Auch die fesche Doro hat daran ihre Aktie. Unter Kanzlerin Angela Merkel (CDU) fungierte sie vier Jahre lang als Beauftragte der Bundesregierung für Digitalisierung. Spuren hat sie in dem Job offensichtlich nicht hinterlassen, schließlich gilt Deutschland wie ehedem als digitales Entwicklungsland. Dabei hätte sie gerade beim Thema BAföG allerhand wuppen können. Seit zig Jahren reiben sich Bund und Länder vergebens am Aufbau einer flächendeckenden elektronischen Plattform auf, die es erlaubt, bestehende Ansprüche mit wenigen Klicks einzulösen. Von wegen! Stand jetzt lassen sich die Unterlagen zwar digital hochladen. In den BAföG-Ämtern werden diese jedoch „in Ermangelung einer revisionssicheren Dateiablage oder eines E-Aktensystems“ ausgedruckt und händisch bearbeitet. So stapeln sich riesige Papierberge in personell hoffnungslos unterbesetzten Schreibstuben und treiben Mitarbeiter und Studierende in den Wahnsinn, Letztere wegen ausbleibender Überweisungen nicht selten in bittere Existenznöte. In Thüringen warten Leidtragende bis zu einem halben Jahr auf ihren Bescheid.
Wurscht!
Es wäre an Dorothee Bär, diese Missstände schleunigst und ein für alle Mal zu beenden, einschließlich der Umstände, die ein Studium immer mehr zur Armutsfalle haben werden lassen. Den Satz, „dass es nicht am Geldbeutel des Elternhauses scheitern darf, ob man ein Studium in Angriff nimmt oder nicht“, haben so oder ähnlich alle ihre Vorgängerinnen vom Stapel gelassen. Konsequenzen hatte dies ausnahmslos nie, allenfalls derart, dass dem „Geldbeutel des Elternhauses“ noch größerer Stellenwert zugekommen ist. Aber das dürfte für die Tochter aus dem Haus eines CSU-Papas und CSU-Opas mit Bürgermeisterehren, die ihren Werdegang durch die Parteinetzwerke bis hoch auf einen Ministersessel gewiss wohlwollend begleitet haben, doch eher ziemlich wurscht sein, wie man in Bayern sagt.

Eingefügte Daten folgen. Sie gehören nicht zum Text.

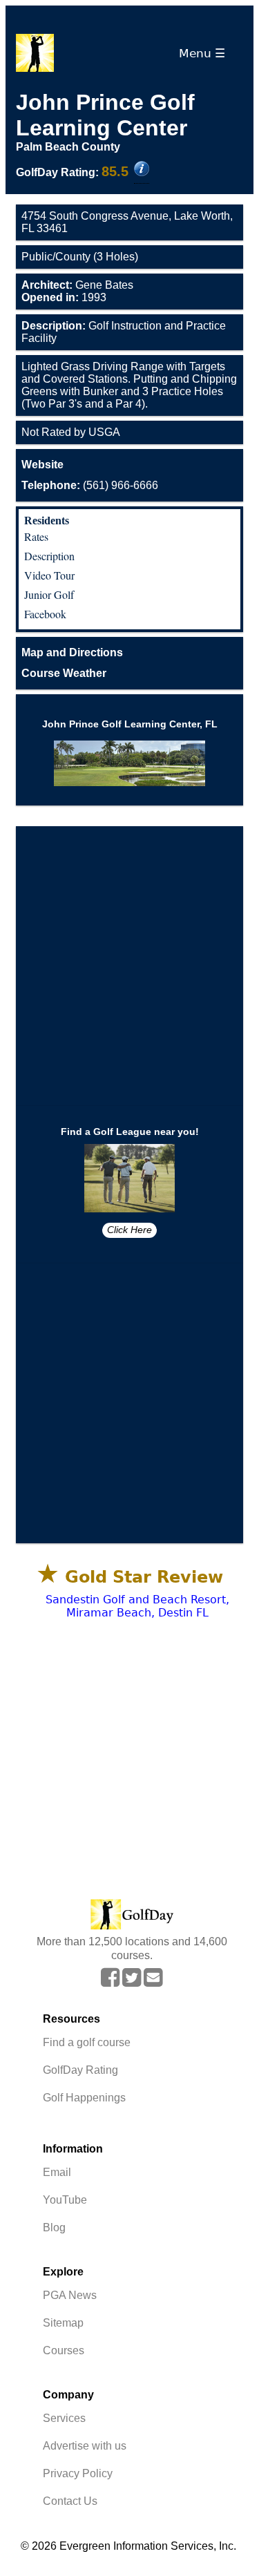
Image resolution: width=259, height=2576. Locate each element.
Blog (54, 2227)
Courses (63, 2350)
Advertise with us (84, 2446)
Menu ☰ (205, 53)
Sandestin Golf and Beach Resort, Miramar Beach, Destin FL (137, 1606)
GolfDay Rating (80, 2070)
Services (64, 2418)
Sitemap (63, 2323)
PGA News (70, 2295)
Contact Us (70, 2501)
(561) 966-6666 (89, 485)
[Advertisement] (129, 966)
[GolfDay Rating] (141, 170)
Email (57, 2172)
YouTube (65, 2200)
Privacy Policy (78, 2473)
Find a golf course (87, 2042)
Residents (46, 520)
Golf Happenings (84, 2097)
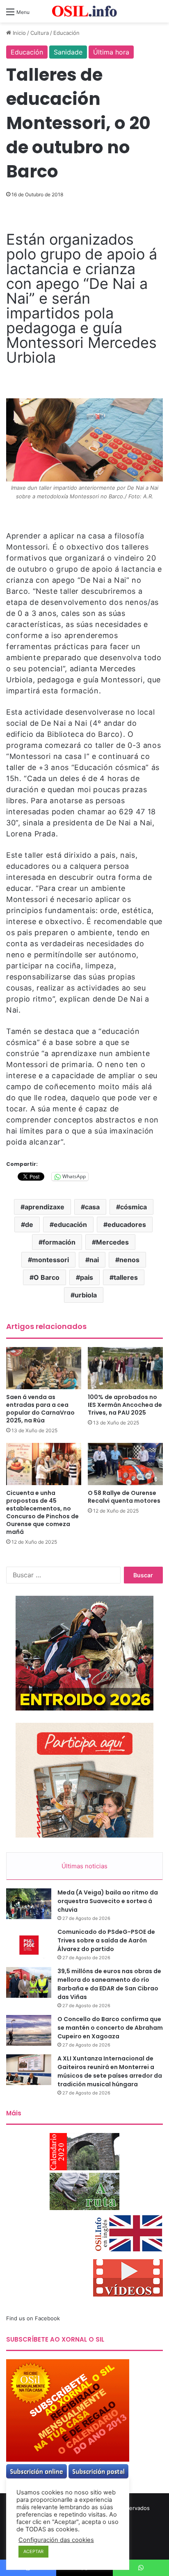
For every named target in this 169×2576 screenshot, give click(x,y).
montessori (50, 1260)
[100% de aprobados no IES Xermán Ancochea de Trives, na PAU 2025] (125, 1368)
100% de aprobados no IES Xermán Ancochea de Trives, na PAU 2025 (125, 1405)
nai (94, 1260)
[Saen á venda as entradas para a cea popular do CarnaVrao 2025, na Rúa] (43, 1368)
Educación (66, 33)
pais (86, 1277)
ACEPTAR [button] (33, 2551)
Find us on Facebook (33, 2318)
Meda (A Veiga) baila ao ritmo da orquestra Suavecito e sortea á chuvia (107, 1901)
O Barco (46, 1277)
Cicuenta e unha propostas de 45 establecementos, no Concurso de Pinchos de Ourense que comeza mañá (42, 1512)
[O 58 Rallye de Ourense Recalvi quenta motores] (125, 1464)
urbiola (86, 1295)
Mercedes (112, 1242)
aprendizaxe (44, 1207)
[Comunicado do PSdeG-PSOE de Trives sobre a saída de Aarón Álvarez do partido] (28, 1943)
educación (70, 1224)
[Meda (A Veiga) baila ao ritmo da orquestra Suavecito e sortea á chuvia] (28, 1903)
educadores (126, 1224)
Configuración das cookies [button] (56, 2540)
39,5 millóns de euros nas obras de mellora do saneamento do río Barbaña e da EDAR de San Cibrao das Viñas (109, 1984)
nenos (129, 1260)
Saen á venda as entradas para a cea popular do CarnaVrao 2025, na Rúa (40, 1408)
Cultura (39, 33)
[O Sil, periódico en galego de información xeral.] (84, 11)
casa (92, 1207)
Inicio (18, 33)
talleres (126, 1277)
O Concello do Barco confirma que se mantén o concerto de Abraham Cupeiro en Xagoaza (110, 2027)
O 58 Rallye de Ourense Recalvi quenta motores (124, 1497)
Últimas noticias (84, 1866)
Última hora (111, 52)
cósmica (133, 1207)
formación (59, 1242)
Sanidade (68, 52)
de (29, 1224)
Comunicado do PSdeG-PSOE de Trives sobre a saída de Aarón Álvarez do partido (106, 1940)
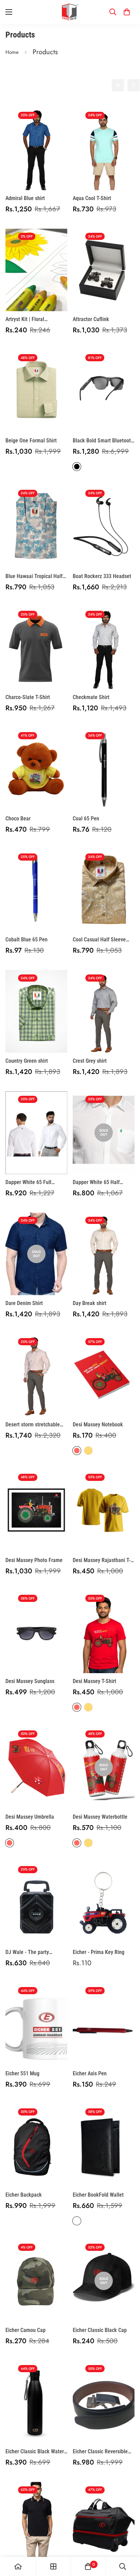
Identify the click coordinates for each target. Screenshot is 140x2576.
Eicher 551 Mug (22, 2073)
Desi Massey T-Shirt (94, 1681)
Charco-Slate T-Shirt (27, 697)
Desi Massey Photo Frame (34, 1560)
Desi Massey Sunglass (29, 1681)
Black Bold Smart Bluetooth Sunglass (103, 441)
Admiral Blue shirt (25, 198)
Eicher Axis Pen (90, 2073)
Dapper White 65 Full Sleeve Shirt (28, 1182)
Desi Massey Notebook (98, 1424)
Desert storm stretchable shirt (32, 1425)
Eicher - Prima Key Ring (98, 1952)
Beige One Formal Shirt (31, 440)
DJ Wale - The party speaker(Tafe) (27, 1952)
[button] (127, 12)
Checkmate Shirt (91, 697)
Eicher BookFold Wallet (98, 2195)
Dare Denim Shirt (24, 1303)
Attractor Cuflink (91, 319)
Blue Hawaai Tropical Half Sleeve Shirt (34, 576)
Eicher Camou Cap (25, 2330)
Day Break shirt (89, 1303)
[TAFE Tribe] (70, 12)
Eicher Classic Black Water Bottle (34, 2452)
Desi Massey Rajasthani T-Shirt (101, 1560)
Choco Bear (18, 818)
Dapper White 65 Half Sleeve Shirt (96, 1182)
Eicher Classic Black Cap (100, 2330)
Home (12, 52)
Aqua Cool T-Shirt (92, 198)
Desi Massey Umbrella (29, 1817)
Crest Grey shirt (90, 1061)
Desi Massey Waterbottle (100, 1817)
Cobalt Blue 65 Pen (26, 939)
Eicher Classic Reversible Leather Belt (100, 2452)
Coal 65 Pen (86, 818)
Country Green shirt (26, 1061)
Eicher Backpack (23, 2195)
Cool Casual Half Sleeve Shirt (99, 940)
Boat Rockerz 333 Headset (102, 576)
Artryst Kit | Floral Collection (24, 319)
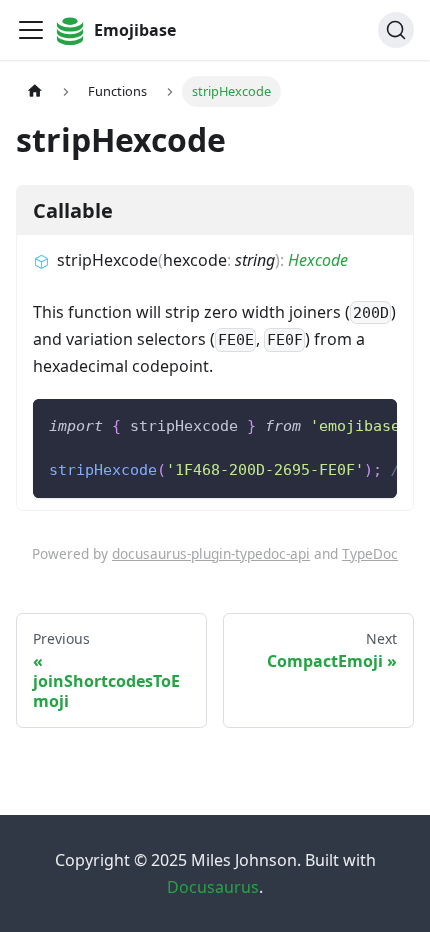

Jedenfalls ist ihr das augenscheinlich viel weniger wichtig, als einen neuen Begriff für das BAföG zu erfinden, etwa in die Richtung „Stipendiensystem“, so Bär. Wow, das knallt, und klingt fast wie Deutschlandstipendium. Das Programm hatte vor 14 Jahren Annette Schavan (CDU) ausgerollt, um die Privatwirtschaft noch enger mit den Hochschulen zu verkuppeln. Dabei greifen sich Unternehmen „Talente“ an öffentlichen Hochschulen heraus, die hälftig auf ihre und hälftig auf Rechnung des Bundes gefördert werden, um sie so frühzeitig an sich zu binden. Das unausgesprochene Ziel der damaligen Regierung war es, damit das BAföG weiter zu schwächen, was ihr zweifelsohne gelungen ist. So kann es weitergehen.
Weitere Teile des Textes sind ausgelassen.